Each couple and the families closest to the couple has to make the decisions that can be made by them. Your son made a decision and it seems you went along with it, even though it hurt the people most genetically related to you (assuming you're not adopted, whoops).
Your cousin, her fiance, and the close parents have made a decision you wouldn't have made. Maybe they wouldn't have gone along with the decision your son made. Maybe it's horrid to them, what your son did. Maybe each of you has different criteria for inviting people...if your cousin hasn't said anything to you about your son's wedding, maybe you should take that to heart.
Weddings are really a pain. Someone is always hurt. Which is why the second time around we eloped!
Seems you DO understand the big picture of all of this. I bet that your eloping hurt some people too. If they came to be OK with it, maybe that can be thought of in this circumstance.
I think sending out announcements sometimes looks like you are looking for a gift. I'm just saying that with weddings, no matter what, someone is always hurt. I've been thinking of having a big end of summer barbeque/wedding celebration, but again, is that tacky? I think it might be.
It doesn't have to be tacky. Not at all. Have the celebration! Allow your family, the ones not invited to their nephew's wedding, to come and formally celebrate his marriage.
Maybe the bride thought you son would like someone to hang around.
Maybe your daughter mentioned her Boyfriend hates weddings
Maybe three of her other cousin has a live in as well and that would be more people then the room could hold
There are a million reasons why
These days a bride can win
Some people complain when their cousins kids boyfriend was invited (gift grab) but this one its an insult.
Ooh true. Maybe the cousin, being friends with your DD, knows something you don't know. Maybe that's why she didn't invite the boyfriend.

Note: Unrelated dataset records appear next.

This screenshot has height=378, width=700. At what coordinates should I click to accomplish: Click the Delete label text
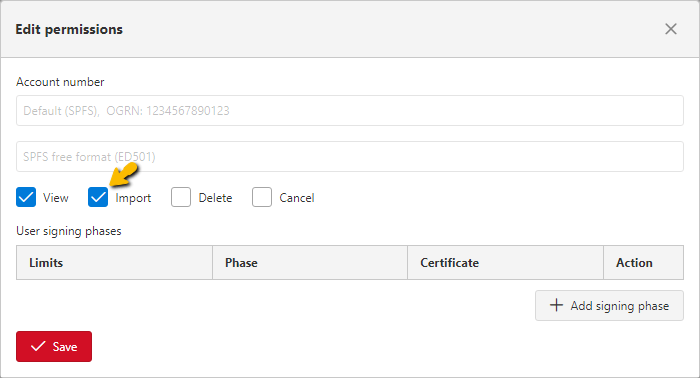pyautogui.click(x=215, y=198)
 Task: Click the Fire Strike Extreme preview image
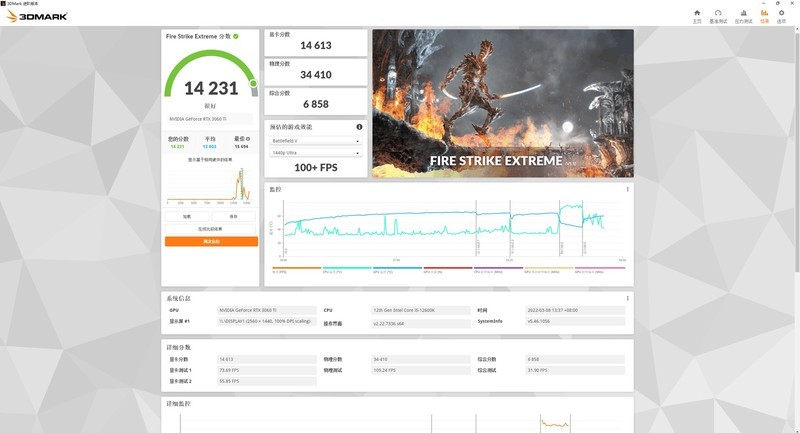coord(502,103)

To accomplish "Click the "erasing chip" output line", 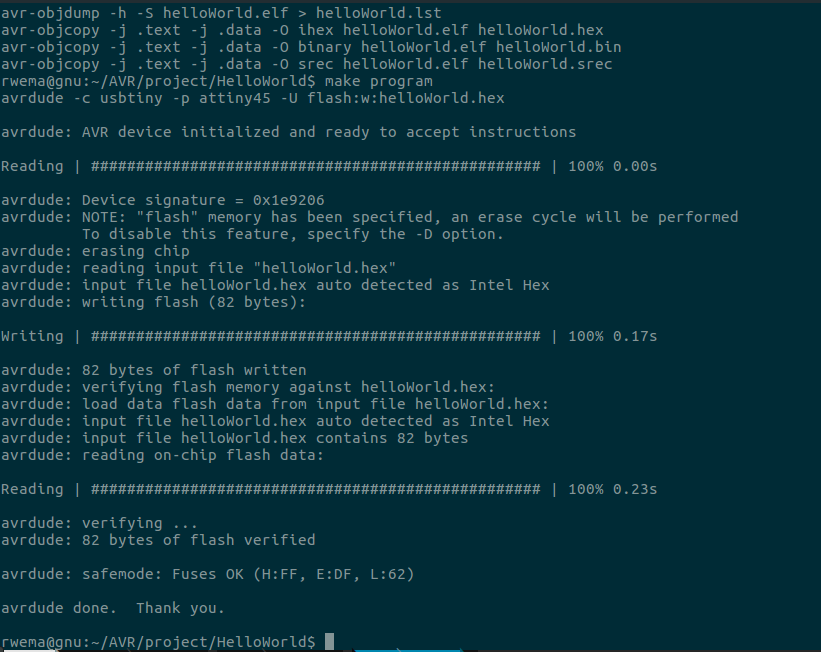I will 136,251.
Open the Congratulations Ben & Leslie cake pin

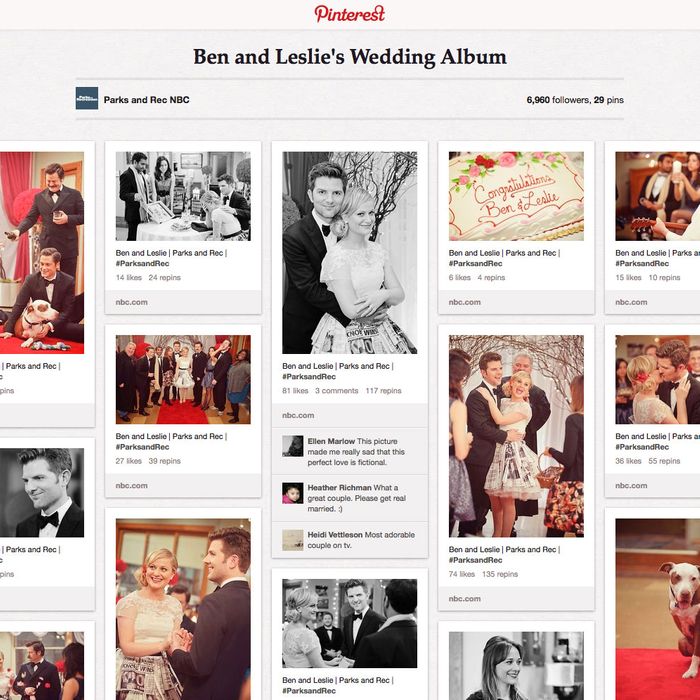[x=516, y=196]
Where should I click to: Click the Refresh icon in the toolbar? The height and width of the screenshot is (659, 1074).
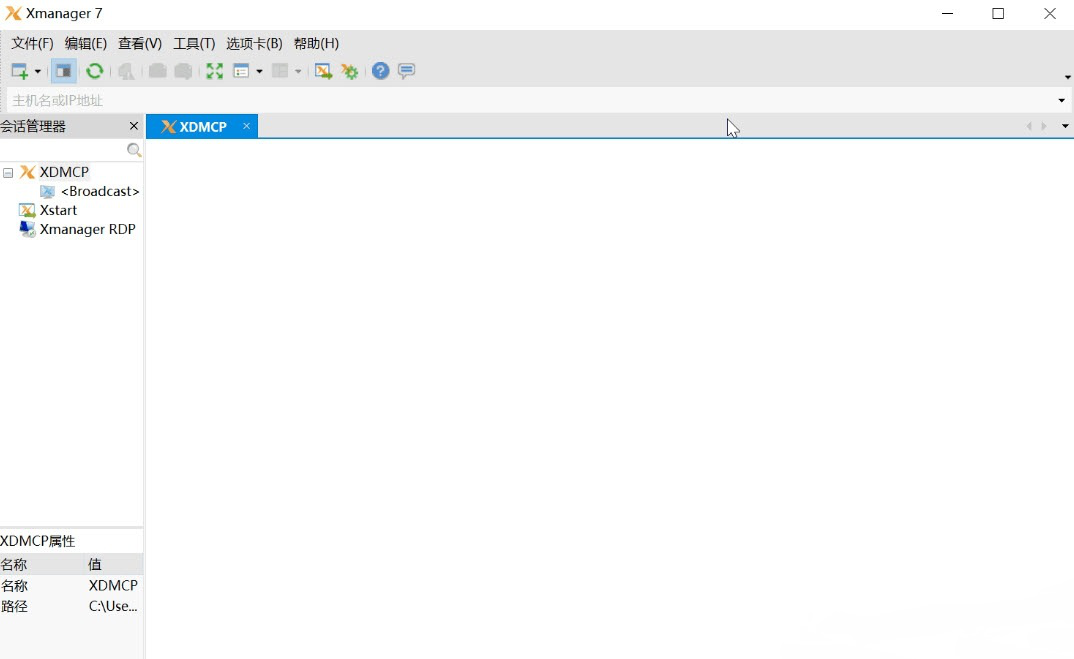(x=94, y=70)
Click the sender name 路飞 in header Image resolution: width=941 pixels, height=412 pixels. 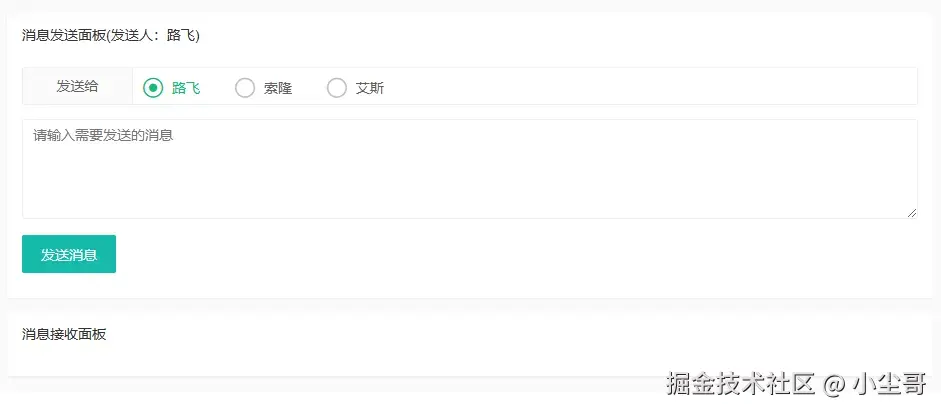pyautogui.click(x=182, y=36)
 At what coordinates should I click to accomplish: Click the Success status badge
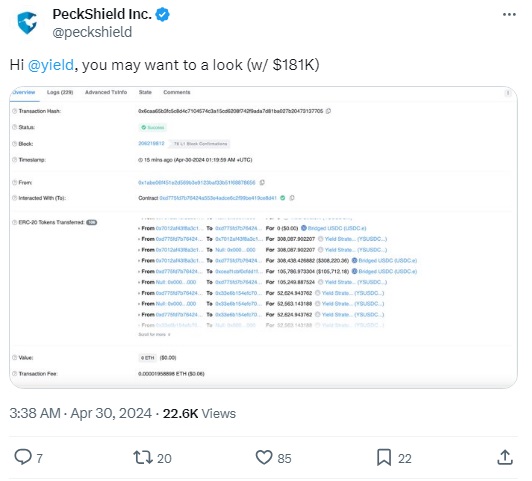(x=153, y=128)
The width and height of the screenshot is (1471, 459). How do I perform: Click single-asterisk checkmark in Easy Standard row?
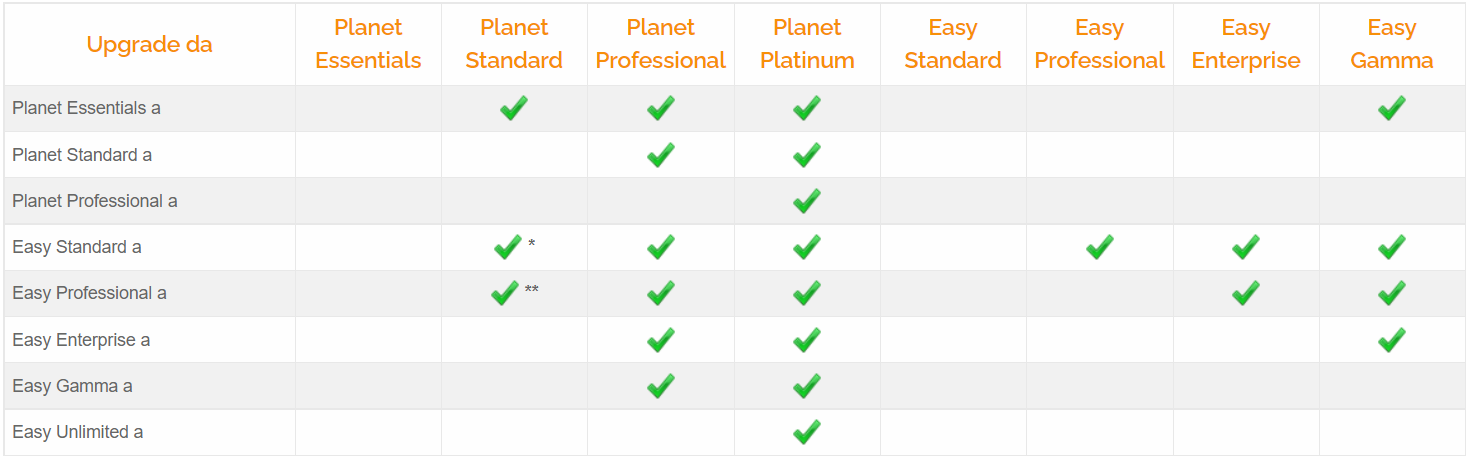[508, 247]
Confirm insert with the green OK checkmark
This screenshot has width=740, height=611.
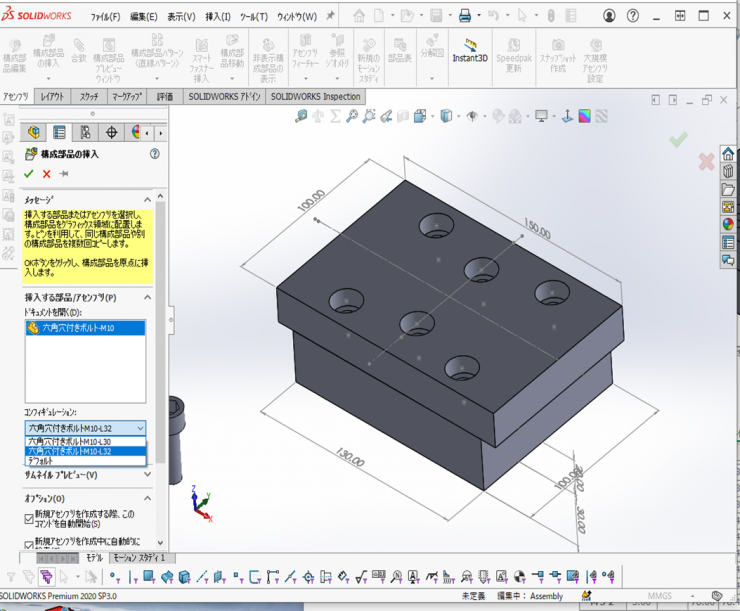pyautogui.click(x=28, y=174)
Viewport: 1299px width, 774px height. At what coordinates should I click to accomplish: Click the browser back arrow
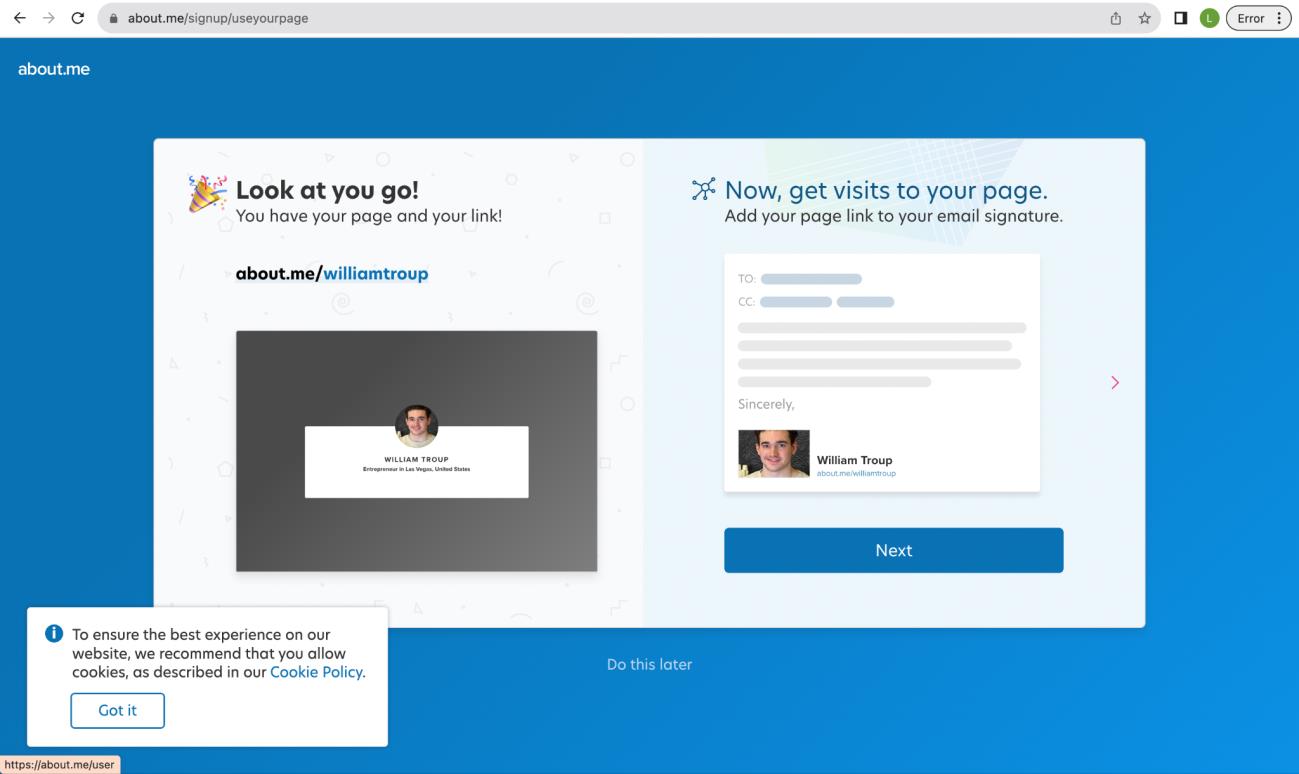pos(19,18)
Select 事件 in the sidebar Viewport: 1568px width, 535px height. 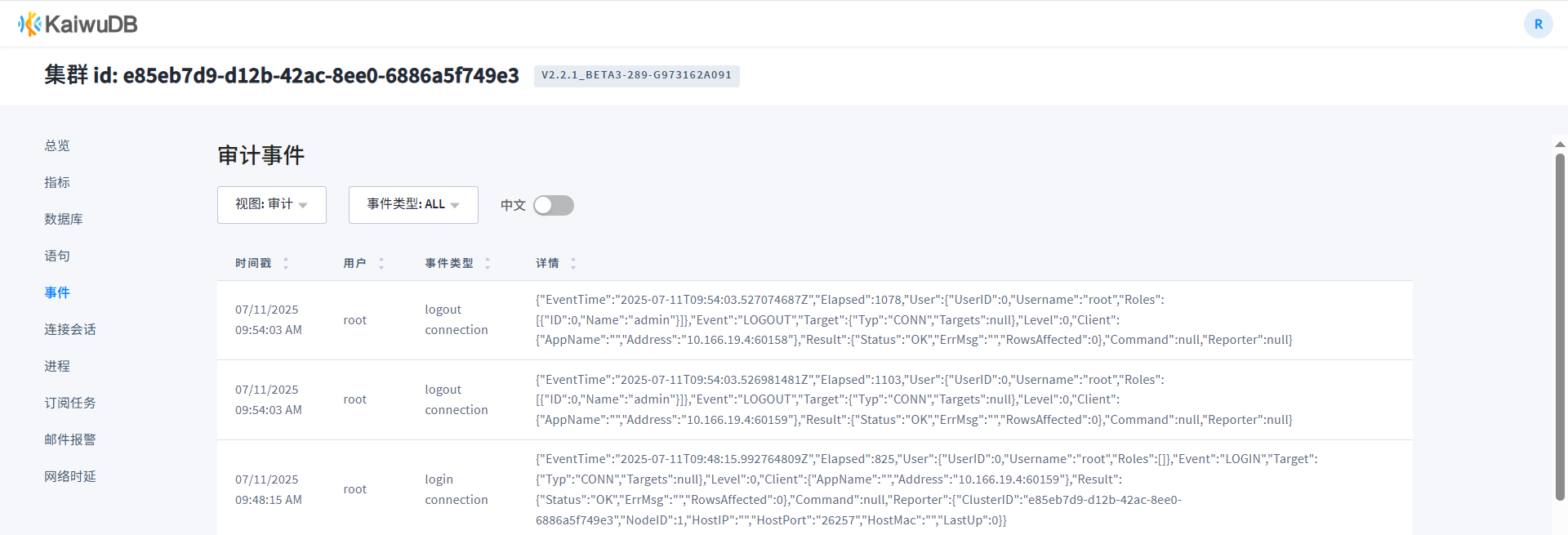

And isn't THAT true, about cousin's kid's boyfriend! It's amazing how far away in relation that can sound in one context, but how close in relation it is in another context!
"She told me her parents made up the list. Yea right, she's 30 years old herself for God's sake. "
She's told this to you. There's really no reason to disbelieve it. When making up OUR wedding list, my friends couldn't believe that we had NO familial input. Especially since my dad paid for it. I had to nearly beg and plead for addresses from people I really wanted there, and in some cases it was refused, b/c the families didn't see the point of inviting them. I wanted a big party with people that we cared about, with family friends and friends and family all getting together and having a grand time, but it was an uphill climb to get most of those addresses.
My friends on the other hand had family ALL in their guest lists (meaning that we were an anomaly) no matter their age, and no matter who was paying for the wedding.
She gave you a very plausible explanation. Maybe it's not how YOU are going to do things when your DD gets married (it being traditional that you'll have more "say" for a DD's than a DS's wedding), but it might very well be what is going on in your cousin's life.